Exploring the Student Perspective: Assessing Technology Readiness and Acceptance for Adopting Large Language Models in Higher Education





Digital technologies are changing and will continue to change how we learn and teach today and in the future. With the latest developments in the field of generative artificial intelligence (AI), particularly large language models (LLMs), the question of using AI-based tools in academic education is ruling the current discussions about the transformative impact of AI in higher education (HE).
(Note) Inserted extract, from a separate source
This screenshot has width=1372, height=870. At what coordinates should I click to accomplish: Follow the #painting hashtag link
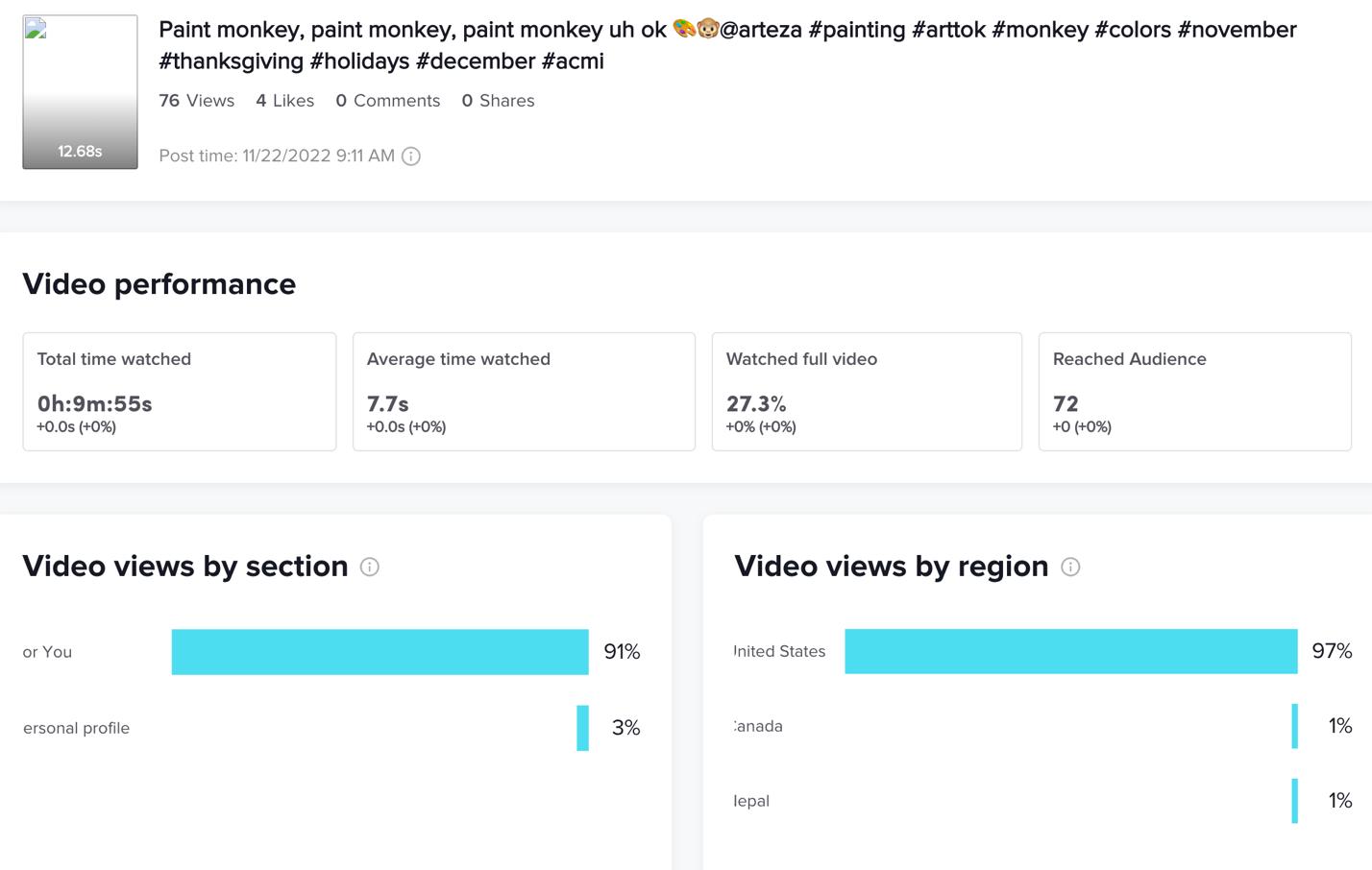coord(857,30)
These discussions range from banning these technologies for learning and teaching in HE to guided study support. This study avoids taking up these multifarious and partly controversial debates. Instead, we show how students perceive using AI-based tools for automated text generation for their studies. Drawing on a synthesis of two theories: the 'Technology Readiness Index' (TRI) and 'Technology Acceptance Model' (TAM). The model is validated based on survey data collected among undergraduate first-semester students (N=111) of a computer science-related study programme in Germany in winter 2022/23. The students had to evaluate their relationship to that new technology focusing on their readiness for technology adoption and acceptance. By analysing the collected data with a partial least squares model, we find that the optimism toward the new technology positively influences technology acceptance, while discomfort with the technology negatively influences perceived ease of use. The paper concludes with recommendations for action for adopting LLMs in HE. A proper investment in building AI skills in academic teaching plays a valuable role in fostering the students' positive attitude and innovativeness towards this new technology. Additionally, there is a need for more education about the risks and challenges of using this technology to reduce the impact of factors such as discomfort on ease of use. This requires a factual discourse, away from the current hype-induced exaggerated and hyperbolic statements, for instance, in developing formal guidance for universities.